Winkel setzt sich für eine Steuerreform ein, die Entlastungen von über 20 Milliarden Euro bringen soll. Er pocht auf gleiche Wettbewerbsbedingungen und einheitliche Kürzungen bei staatlichen Subventionen in allen Branchen. Ein halbherziger Kompromiss vor der Sommerpause kommt für ihn nicht infrage.
Stattdessen plädiert er dafür, die Reformen bis nach dem Sommer zu verschieben, um einen anspruchsvolleren Ansatz zu verfolgen.

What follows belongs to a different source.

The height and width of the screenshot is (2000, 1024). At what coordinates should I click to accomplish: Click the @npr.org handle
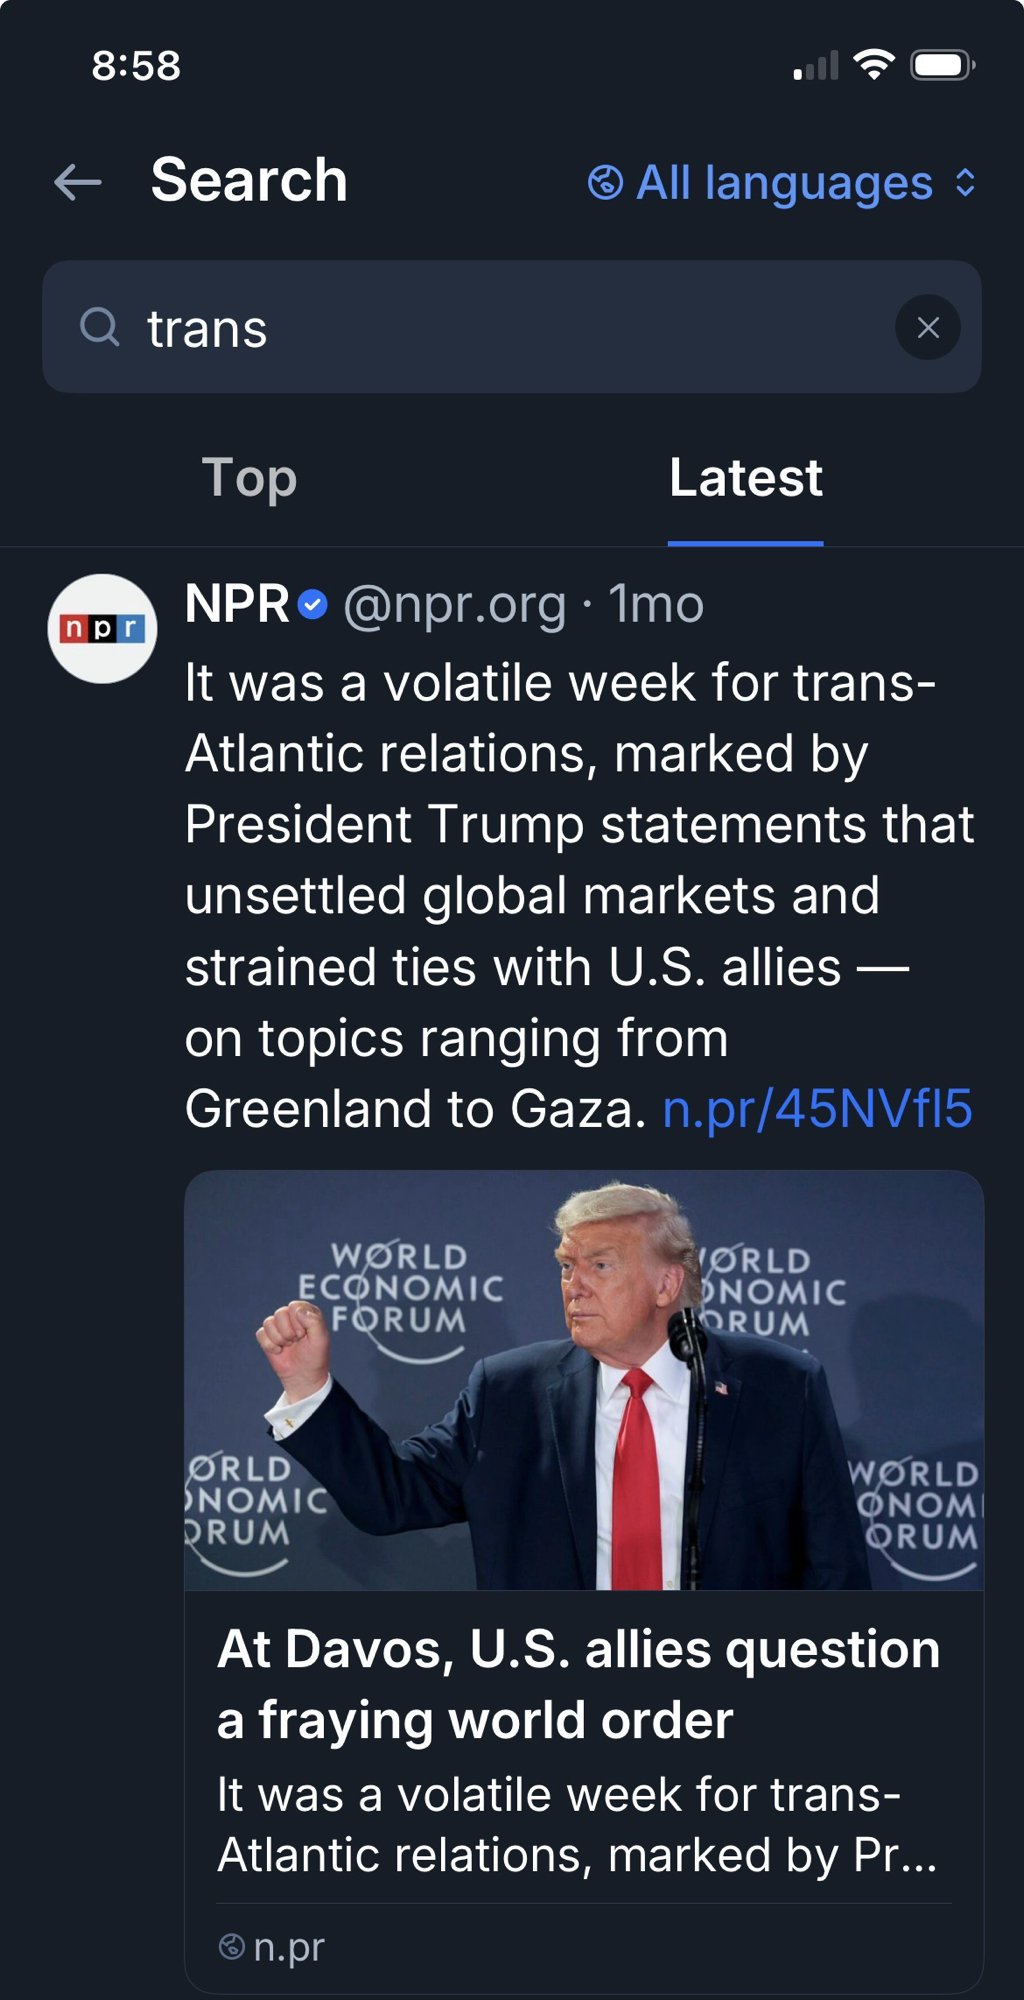point(454,605)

Winkel lehnt es zudem ab, für die geplanten Änderungen rote Linien zu ziehen. Stattdessen fordert er die Koalitionsspitzen auf, langfristige Wirkung über kurzfristige Lösungen zu stellen.
Sein Konzept orientiert sich an den Methoden der jüngsten Rentenkommission. Die Reform, so Winkel, solle deren gründliche und strukturierte Vorgehensweise widerspiegeln.
Winkels Position ist eindeutig: Die Steuerreform muss mutig und weitreichend sein. Er steht hinter dem Bury-Dorn-Vorschlag und verlangt spürbare finanzielle Entlastungen. Sollten starke Maßnahmen ausbleiben, schlägt er vor, das Projekt ganz zu beenden.